True gender equality in the workplace will require more than just different negotiating techniques. It will require self-awareness on the part of managers, and a commitment to treating the men and women who work for them as people, not stereotypes.

Tell Us What You Think

Do you think the gender wage gap is due to institutional sexism? We want to hear from you! Leave a comment or join the discussion on Twitter.

3 Comments

  1. 3 allie 13 Apr

    I've been working for 12 years for a privately-owned company.  When I took the job, I was not aware that it was run by the "good ol' boys club."  Working in that type of environment is destructive.  Here is what I call a minor incident, comparatively speaking:  we had a secretary who seemed to have a decent with our boss, and each week they'd have a little discussion about "Dancing with the Stars."  I thought it was nice they had something to talk about.  But, true colors always shine through.  After a few months, I overheard the two of them sharing their thoughts on the previous night's show.  The secretary walked away.  Someone else in the office asked the boss if he saw the show, and his response was a loud, "I don't watch that stupid (s-word)!" 
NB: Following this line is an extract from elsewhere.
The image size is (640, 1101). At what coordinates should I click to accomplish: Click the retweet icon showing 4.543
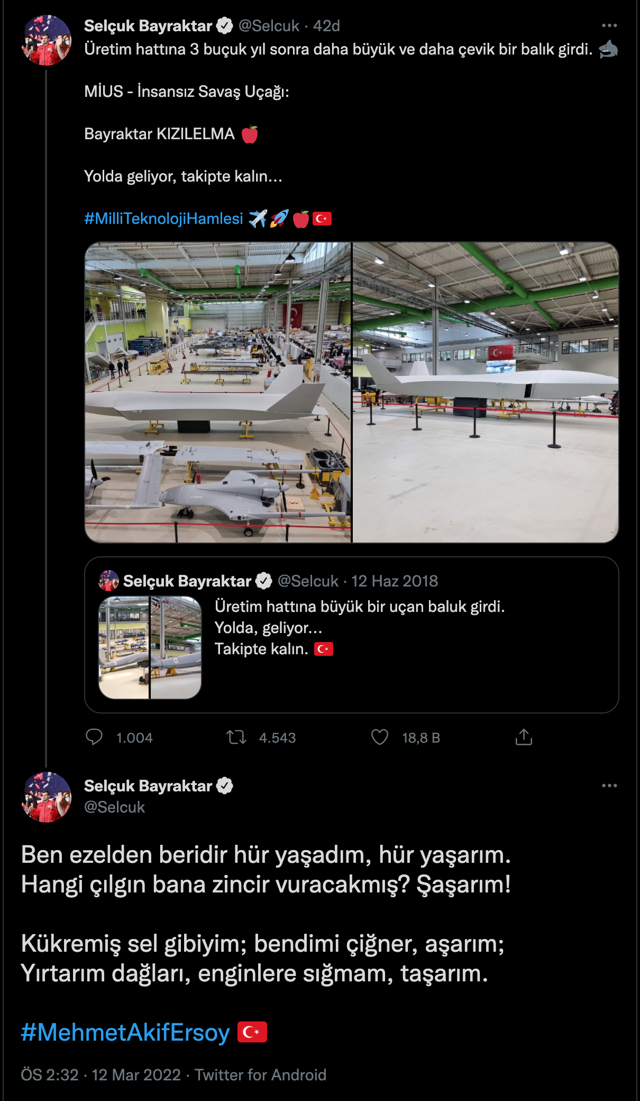pyautogui.click(x=236, y=737)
    BTW, there are no women in managerial positions in any of the companies held by the owner.  I think the men, in part, are just plain scared.

  2. 2 Jeff S 12 Apr

    Follow up to my previous post.  BTW I am not some woman hater either.  One of the conversations was me trying to get a woman to not leave her current role to a lesser role (that paid less).  I liked her experience and professionalism.  I really valued her.  She did change roles.  Just wanted to mention that before folks disregard me as non-relevant.  


    Judge people by their actions.









  3. 1 Jeff S 12 Apr

    I really am very sick of the divisions in this country.  Black vs White.  Poor vs Rich.  Now we are restarting the gender wars.  Just great.  Just what America needs.

    Before this site engages is the us vs them garbage that our president is spewing, read articles like this:

    http://www.thedailybeast.com/articles/2014/02/01/no-women-don-t-make-less-money-than-men.html

    Please do not turn this site into a PR arm for the DC crowd that is bent on being divisive and trying to stick their noses into everything.

    Just recently at work I had 2 women (not even the same conversation) tell me that they do not like working with other women.  Perhaps women do have some things that they control that are hindering their own advancement.  BTW, I in no way started those conversations about not liking working with women, in case you are thinking that.